Когда Тони отстранился, чтобы перевести дыхание, она благоговейно прижалась губами к его шее, заставляя запрокинуть голову. Хотелось оставить на нем свой след, и Джун осмелела, прихватила кожу зубами и впилась, как вампирша.
Он всегда повторял, что она вампирша… Пожалуй, так и есть, потому что сейчас она сходила с ума от его вкуса.
– Прости меня за все, Джун, – выдохнул Тони с необъяснимым сожалением и легко приподнял ее, снимая со стола; пришлось крепче сжать мужские бедра коленями, чтобы удержаться. – Прости меня, прости…
Он ступил вместе с ней к стеллажу и вжал спиной в широкий торец. Приподнял выше, заставляя ахнуть от испуга, и забросил ее ноги себе на плечи.

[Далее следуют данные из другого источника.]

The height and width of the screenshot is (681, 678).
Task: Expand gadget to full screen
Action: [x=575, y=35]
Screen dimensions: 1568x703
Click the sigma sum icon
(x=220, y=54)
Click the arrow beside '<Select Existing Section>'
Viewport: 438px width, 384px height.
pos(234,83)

Нетерпеливо огладил бедра ладонями и одной рукой задрал юбку к животу, удерживая Джун на месте.
Когда до нее сквозь туман в сознании дошло, что именно происходит, она настолько растерялась, что не смогла возразить, лишь ухватилась за деревянные грани по обе стороны от себя.

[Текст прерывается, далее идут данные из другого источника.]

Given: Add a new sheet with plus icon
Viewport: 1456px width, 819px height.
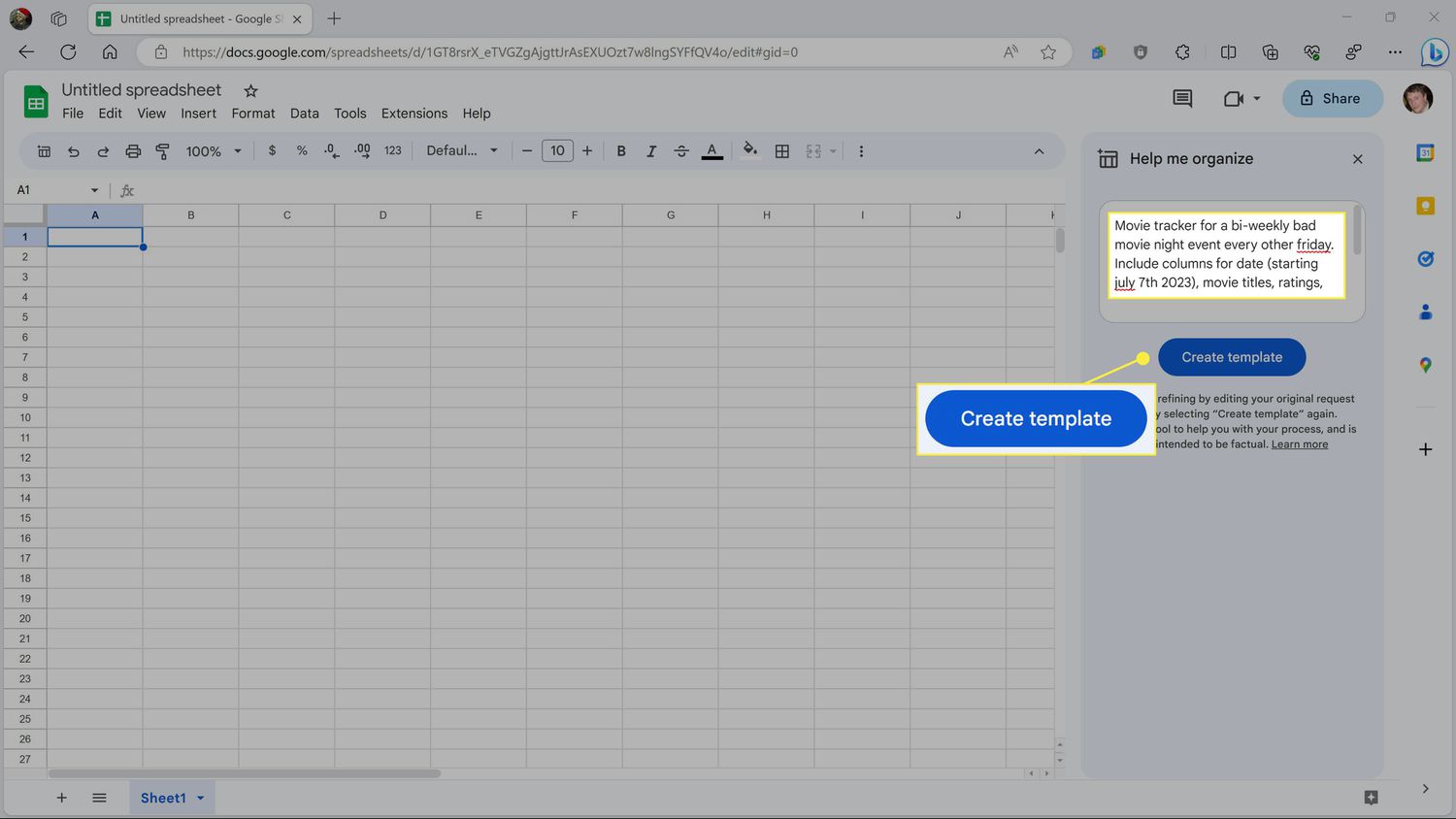Looking at the screenshot, I should [61, 798].
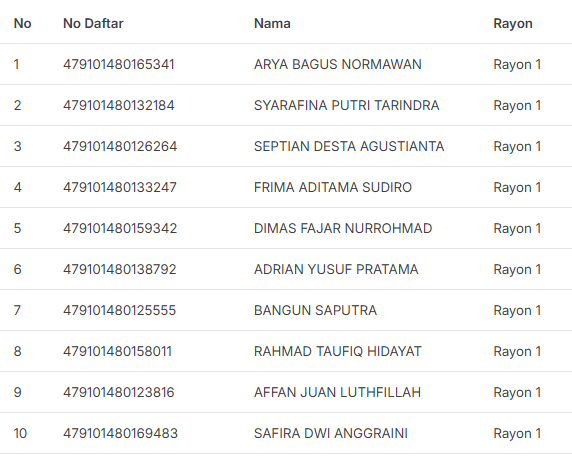This screenshot has width=572, height=464.
Task: Click the No column header
Action: coord(22,23)
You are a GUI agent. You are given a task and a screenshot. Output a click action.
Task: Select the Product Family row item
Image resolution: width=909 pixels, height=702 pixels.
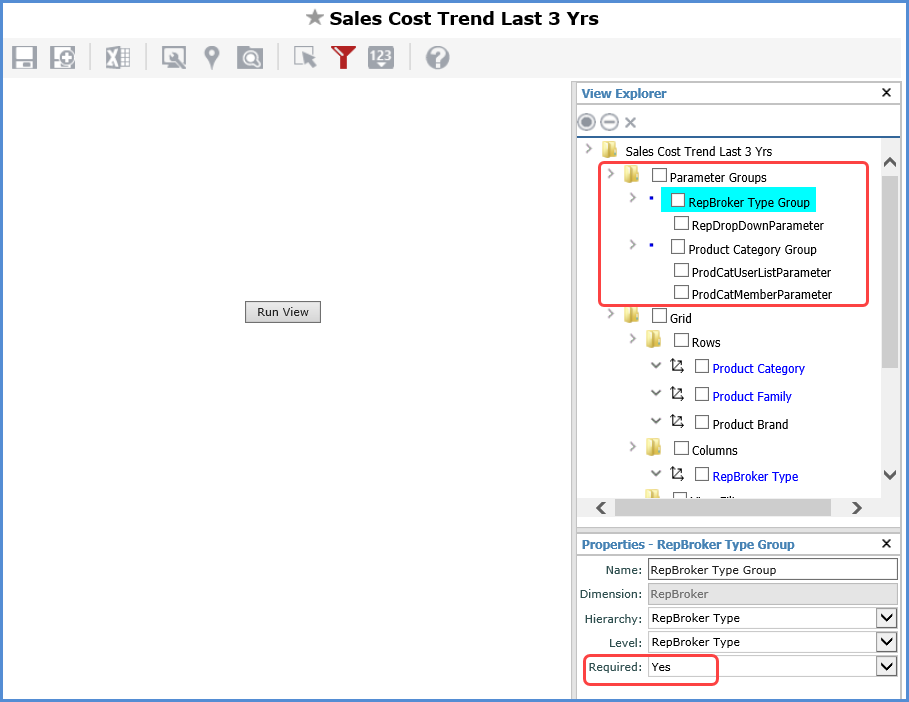pyautogui.click(x=751, y=396)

За что он извинялся таким образом? За те унизительные слова, когда предложил встать на колени и –
… а теперь сам…
Она в панике вспоминала слова протеста, пока Тони оттягивал влажную полоску нижнего белья.
– Не надо, не… – она задохнулась и громко всхлипнула, когда он с нажимом провел языком вдоль ноющей плоти. В голове стало пусто, в глазах – темно. Пространство рассыпалось, как первый снег, нутро оплавилось, как воск.
…Она стонала его имя, срываясь на хрип, подаваясь ему бедрами навстречу, когда он отстранялся и смотрел ей в глаза… Смотрел так, что хотелось принадлежать ему здесь и сейчас.
То, что он творил, было за гранью, это шокировало. Мир отошел на второй план, остались только ритмичные движения, пульсация, стоны.
Тони. Тони… Его влажный язык, его губы… Она задержала дыхание, ощущая, что вот-вот, сейчас…
Каждый нерв внутри натянулся, живот свело от напряжения, которое поднялось штормовой волной. Тони еще раз скользнул языком по чувствительной вершине клитора, втягивая в рот – и Джун затопило, разрушило, выбросило в новую реальность, где она содрогалась и кричала навзрыд, все еще ощущая легкие поглаживания языка, который прижимался к ней.